Безымянный подросток с окраины города - Даниил Бравцев
Шрифт:
Интервал:
Закладка:
– ЭТО ПАПА, ПАПА, ПАПА! ЭТО ОН, ЭТО ВСЁ ОН! Я НЕНАВИЖУ, НЕНАВИЖУ, НЕНАВИЖУ ЕГО!
Лиза застонала в грудь Андрея, и казалось, со стоном этим из неё выходили силы. Она ещё пыталась цепляться за него, за его спину, но нечто ужасное, невероятно сильное уволакивало её в непроглядную мглу. Лиза жаждала отвернуться от всего мира и пропасть в этом человеке, что не давал ей упасть.
Андрей ещё крепче обнял её и накрыл ладонью светлую головушку. Прижал к себе. Он чувствовал, как нечто нарастающее в груди пытается вырваться наружу (злость, ярость, гнев?), но приказал себе оставаться спокойным, потому что Лизе сейчас был необходим кувшин с холодной водой, в котором она могла бы остыть. Если загорятся они оба, начнётся настоящий пожар. Поэтому Андрей, на время притупив эмоции, молча обнимал Лизу и позволял ей выплакаться в его футболку, пока сердце его содрогалось от каждого всхлипа, от каждого стона. Он стоял на пороге квартиры и прятал в руках дрожащий кусочек жизни, желающий сиять на весь мир. Прятал и чувствовал, как где-то очень глубоко обжигающей магмой перетекает злость.

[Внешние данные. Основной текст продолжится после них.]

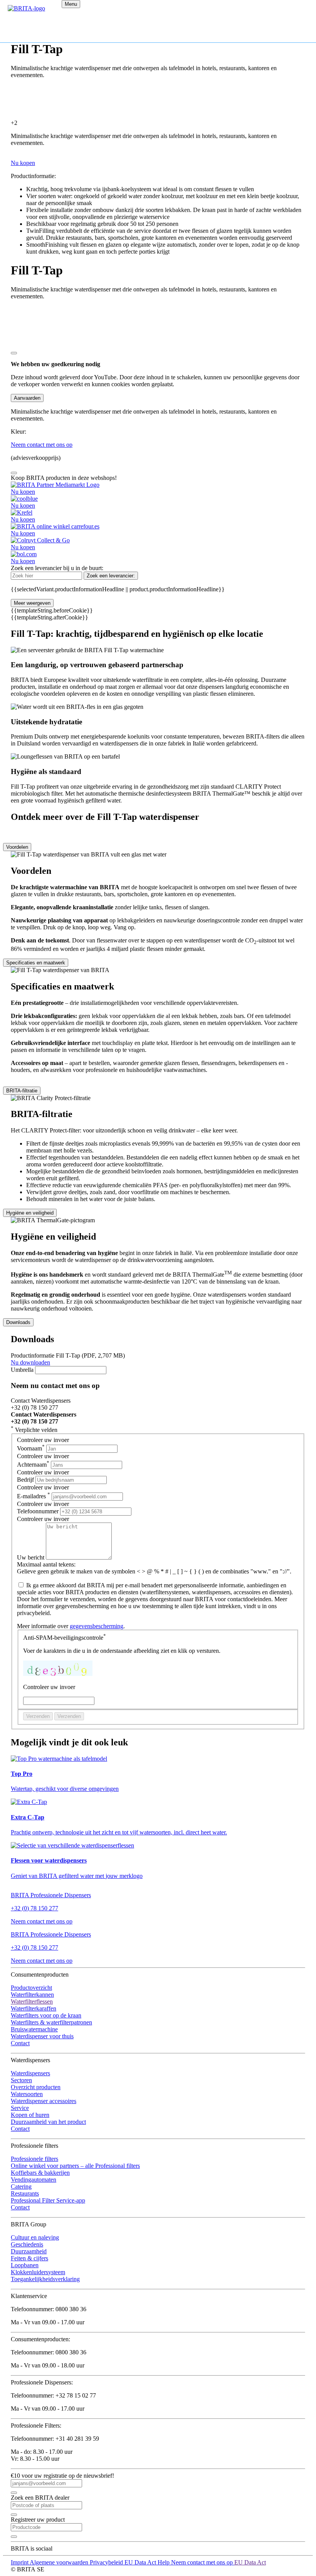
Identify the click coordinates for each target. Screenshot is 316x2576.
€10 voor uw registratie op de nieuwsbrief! (62, 2475)
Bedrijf (25, 1479)
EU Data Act (141, 2562)
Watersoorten (27, 2094)
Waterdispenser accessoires (43, 2101)
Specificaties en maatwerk (35, 963)
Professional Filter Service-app (48, 2200)
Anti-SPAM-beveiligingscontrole (64, 1637)
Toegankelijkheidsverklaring (45, 2279)
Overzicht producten (36, 2087)
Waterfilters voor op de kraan (46, 2015)
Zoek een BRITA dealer (40, 2497)
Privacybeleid (107, 2562)
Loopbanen (25, 2265)
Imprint (20, 2562)
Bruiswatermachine (34, 2029)
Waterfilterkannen (32, 1994)
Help (164, 2562)
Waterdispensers (30, 2073)
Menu (71, 4)
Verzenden (38, 1716)
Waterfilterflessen (32, 2001)
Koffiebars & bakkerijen (40, 2172)
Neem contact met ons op (41, 1921)
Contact (20, 2043)
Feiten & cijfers (29, 2258)
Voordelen (17, 847)
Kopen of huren (30, 2115)
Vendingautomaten (33, 2179)
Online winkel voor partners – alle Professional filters (75, 2165)
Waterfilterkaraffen (33, 2008)
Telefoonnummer (38, 1511)
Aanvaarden (27, 398)
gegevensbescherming (96, 1626)
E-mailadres (33, 1496)
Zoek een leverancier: (111, 576)
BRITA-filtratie (21, 1091)
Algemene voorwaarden (60, 2562)
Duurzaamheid (29, 2251)
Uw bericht (31, 1557)
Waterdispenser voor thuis (42, 2036)
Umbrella (22, 1369)
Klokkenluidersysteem (38, 2272)
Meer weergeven (32, 603)
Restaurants (25, 2193)
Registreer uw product (38, 2519)
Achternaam (33, 1464)
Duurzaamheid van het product (48, 2121)
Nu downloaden (30, 1362)
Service (20, 2108)
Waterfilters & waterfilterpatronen (51, 2022)
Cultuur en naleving (35, 2237)
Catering (21, 2186)
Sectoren (21, 2080)
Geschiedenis (27, 2244)
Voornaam (31, 1448)
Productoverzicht (31, 1987)
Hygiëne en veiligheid (30, 1213)
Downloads (18, 1322)
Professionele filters (34, 2158)
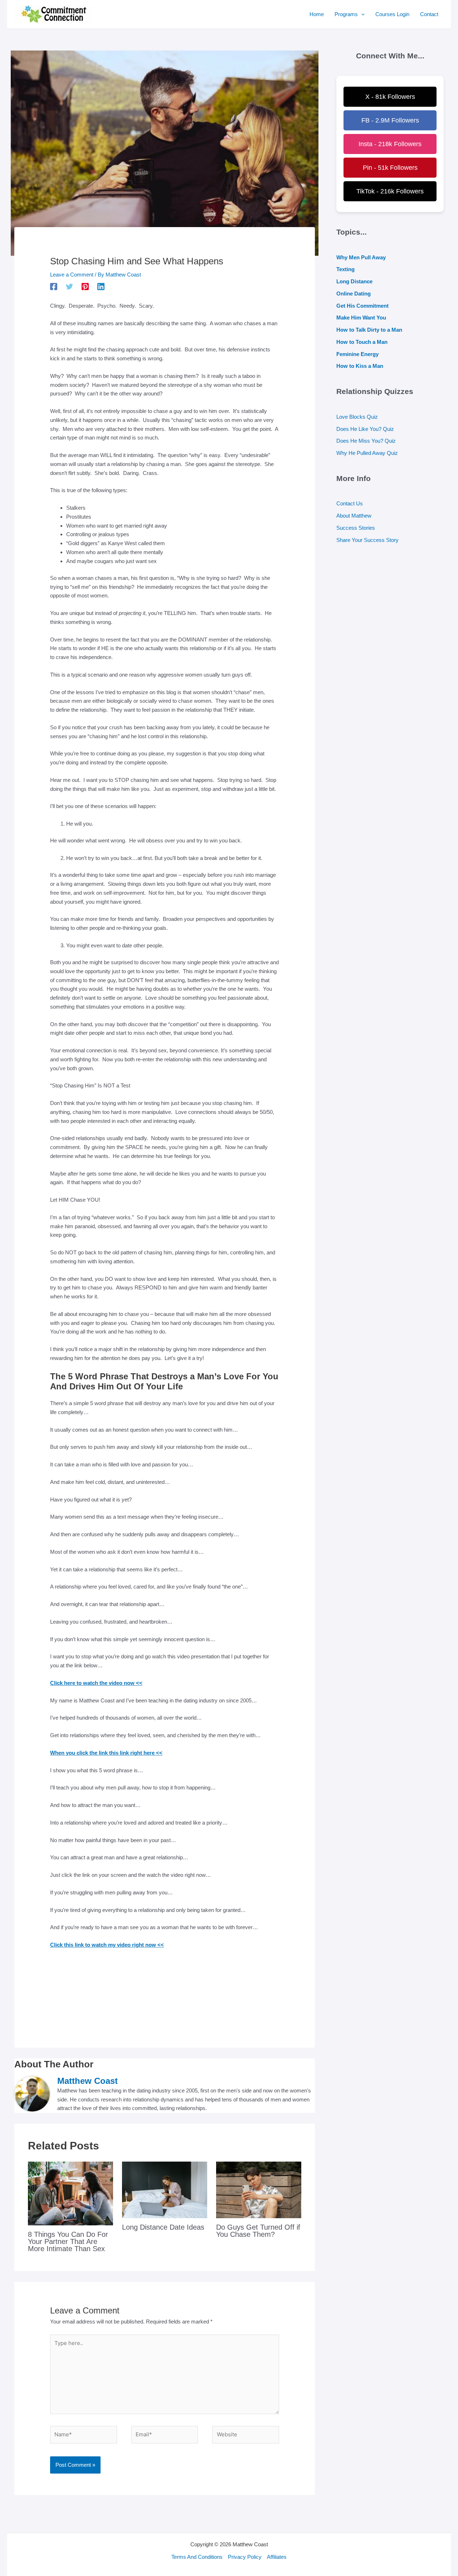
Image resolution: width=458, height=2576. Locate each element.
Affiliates (277, 2557)
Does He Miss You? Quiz (366, 441)
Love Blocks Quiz (357, 417)
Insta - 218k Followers (390, 144)
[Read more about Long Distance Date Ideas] (164, 2189)
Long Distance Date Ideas (163, 2227)
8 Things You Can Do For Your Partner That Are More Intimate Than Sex (68, 2241)
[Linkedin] (100, 286)
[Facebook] (53, 286)
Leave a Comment (71, 274)
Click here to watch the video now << (96, 1683)
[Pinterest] (85, 286)
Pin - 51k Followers (390, 167)
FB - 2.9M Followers (390, 120)
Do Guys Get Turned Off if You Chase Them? (258, 2230)
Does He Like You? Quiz (365, 429)
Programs (346, 14)
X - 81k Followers (390, 96)
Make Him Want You (361, 317)
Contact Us (349, 503)
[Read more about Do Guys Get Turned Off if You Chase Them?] (258, 2189)
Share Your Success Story (367, 540)
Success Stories (355, 528)
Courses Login (392, 14)
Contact (429, 14)
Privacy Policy (245, 2557)
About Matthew (353, 516)
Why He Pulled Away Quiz (367, 453)
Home (317, 14)
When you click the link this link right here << (106, 1753)
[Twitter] (69, 286)
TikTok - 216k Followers (390, 191)
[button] (361, 14)
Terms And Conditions (197, 2557)
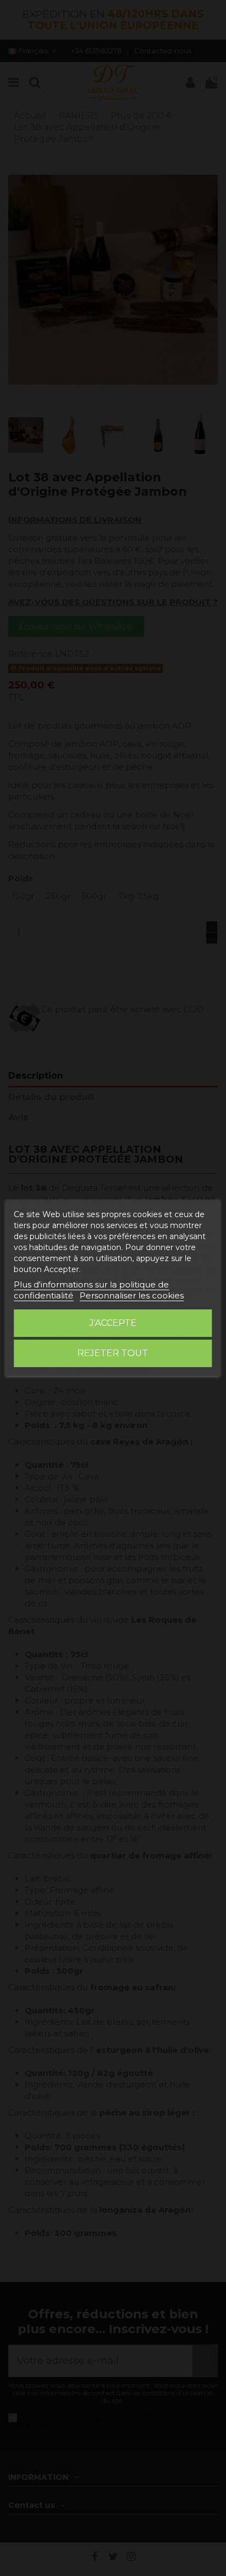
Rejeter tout (112, 1353)
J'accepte (113, 1323)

Несколько минут Лиза прорыдала в сердце Андрея, пока он гладил ей по голове. Потом, когда совсем не осталось сил на рыдания, он взял её на руки, закрыл дверь, прошёл в Лизину комнату и положил её на кровать. Тихо сказал: «Полежи», – и ушёл на кухню, заварив её любимый чёрный чай с мёдом, который, как заметил Андрей, всегда успокаивал Лизу. Порывшись в корзиночке с лекарствами (тихо, стараясь не шуметь), он нашёл успокоительное и, размолотив таблетку в порошок – только бы она не зашла! – добавил его в чай. Когда Андрей с кружкой в руках вернулся в комнату, Лиза уже забилась в уголок кровати, накинув на себя плед, съёжившись, подтянув к себе ножки и дрожа всем телом. Не от холода, нет. Она дрожала от страха. И считала, что, укутавшись в плед, сможет избавиться от него.

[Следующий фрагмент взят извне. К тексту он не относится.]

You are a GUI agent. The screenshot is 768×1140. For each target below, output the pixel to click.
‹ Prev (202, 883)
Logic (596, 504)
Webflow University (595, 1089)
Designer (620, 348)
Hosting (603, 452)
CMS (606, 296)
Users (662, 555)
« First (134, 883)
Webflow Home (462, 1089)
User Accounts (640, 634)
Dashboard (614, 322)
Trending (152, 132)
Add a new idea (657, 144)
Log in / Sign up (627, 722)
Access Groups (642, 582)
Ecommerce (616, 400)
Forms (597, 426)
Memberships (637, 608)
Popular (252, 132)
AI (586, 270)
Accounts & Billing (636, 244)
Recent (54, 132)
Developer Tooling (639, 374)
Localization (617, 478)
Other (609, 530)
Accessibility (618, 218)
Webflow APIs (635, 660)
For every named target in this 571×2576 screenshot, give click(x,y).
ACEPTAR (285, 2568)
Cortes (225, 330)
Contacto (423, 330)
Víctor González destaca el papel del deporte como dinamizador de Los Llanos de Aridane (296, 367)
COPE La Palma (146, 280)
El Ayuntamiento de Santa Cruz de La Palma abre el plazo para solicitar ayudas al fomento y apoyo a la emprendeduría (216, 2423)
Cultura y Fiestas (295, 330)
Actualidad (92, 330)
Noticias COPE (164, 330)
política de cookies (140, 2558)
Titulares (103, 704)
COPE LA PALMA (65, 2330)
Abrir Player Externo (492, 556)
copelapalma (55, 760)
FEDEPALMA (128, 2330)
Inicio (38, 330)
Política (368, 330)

Андрей опустился рядом с ней на кровать, проигнорировав слабую вспышку боли в бедре, и протянул кружку с горячим чаем. Дрожащие руки приняли её. Розовые, изуродованные губы приняли её. И вновь посмотрев на раздутую маску, в которую превратилось лицо Лизы, Андрей притупил в себе ярость, с силой стиснув зубы.

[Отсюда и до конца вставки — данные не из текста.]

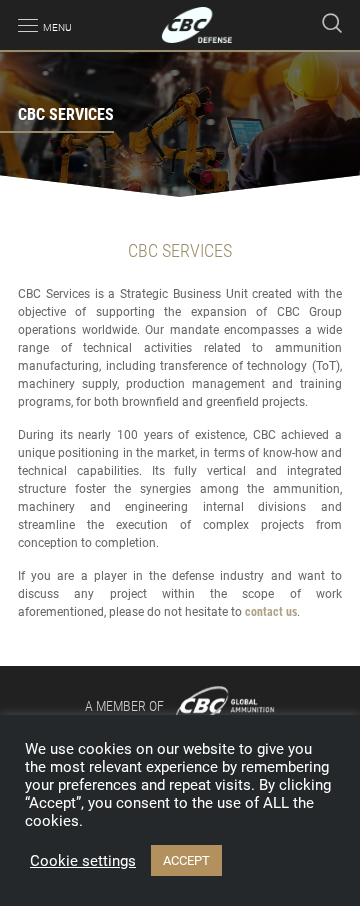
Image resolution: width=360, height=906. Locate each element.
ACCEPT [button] (186, 860)
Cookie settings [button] (83, 861)
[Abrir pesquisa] (332, 25)
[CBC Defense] (197, 25)
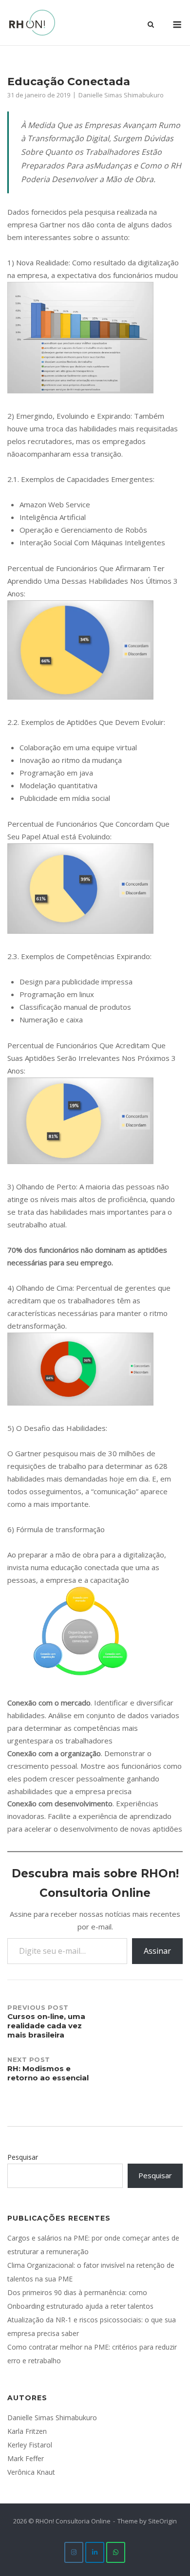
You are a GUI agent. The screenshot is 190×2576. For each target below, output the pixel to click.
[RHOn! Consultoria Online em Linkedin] (94, 2552)
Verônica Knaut (31, 2472)
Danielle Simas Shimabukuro (121, 95)
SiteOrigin (162, 2521)
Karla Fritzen (27, 2431)
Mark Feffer (25, 2458)
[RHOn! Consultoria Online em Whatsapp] (115, 2552)
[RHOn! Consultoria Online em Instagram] (73, 2552)
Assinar (157, 1951)
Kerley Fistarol (29, 2444)
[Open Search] (151, 25)
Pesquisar (22, 2157)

– Теперь расскажи, как это произошло. С самого начала, ничего не утаивая.
Надо же! Ремарк подействовал.
Лиза сделала несколько маленьких глоточков, поблагодарила Андрея и, пробыв минуту в тишине, тихо-претихо спросила:
– Я не знаю, надо ли тебе это говорить, я не хочу тебя впутывать, потому что это моя жизнь и…
– Ты пишешь книгу, чтобы отучить людей от равнодуший. Ты пишешь книгу, чтобы научить людей приходить на помощь друг к другу. И ты меня просишь остаться равнодушным? Не «впутываться»? Ты же хочешь научить людей совсем другому.
Она посмотрела на него одним-единственным глазом, после чего опустила голову и опила чая.
– Ладно, – голос тихий, почти шёпот. – Он ударил меня вчера. После… ну, у него было плохое настроение, потому что его уволили с работы. Сокращение грёбанных кадров – так он сказал. – Из тонкого чёрного полумесяца вытекла слезинка. Еле слышный всхлип. – Папа… Он очень тосковал по маме после того, как её убили. Сейчас он не пьёт, но после похорон пил постоянно и… как-то раз… ну, ему было очень плохо, он сидел в гостиной, а потом подозвал меня и…
Лиза глубоко вдохнула. Несколько секунд молчала, позволяя дрожащему голосу набраться сил. Допила чай. Отдала кружку Андрею, которую он тут же поставил на стол.
– Он подозвал меня и сказал: «Лиза, ты очень умная девочка, начитанная и сообразительная. Я мужчина, и мне плохо. Ты должна знать, как снять с мужчины горе. Помоги мне, доченька». И я… я…
Она закрыла лицо (маску) руками и вновь разрыдалась, плечи её судорожно вздрагивали. Она словно хотела спрятаться от всего мира.
– Обними меня! Обними меня, пожалуйста, или я умру!
Андрей тут же укрыл рыдающий комочек в своих объятиях, ощущая в них дрожь, содрогающуюся жизнь.
– Не останавливайся, – он накрыл ладонью её лицо. – Лучше это сделать сейчас, чем потом.
– Он заставил меня опуститься на колени, потом стянул штаны и дал мне… его… его член! Я спр… справилась за две минуты, а потом убежала в комнату и прорыдала полночи, пока он не пришёл и не наорал на меня. Тогда я замолчала… и плакала тихо, чтоб не разбудить его.
– Когда это было?
–Три года назад. Чуть больше. И вот с тех пор, – Лиза – этот маленький комочек в объятиях мужских рук – вцепилась в Андрея, – я постоянно помогаю ему «снять с него горе», когда он заставляет. Это происходит непостоянно: иногда – раз в месяц, иногда – дважды в неделю. Всё… Господи, Андрей, всё зависит от его настроения!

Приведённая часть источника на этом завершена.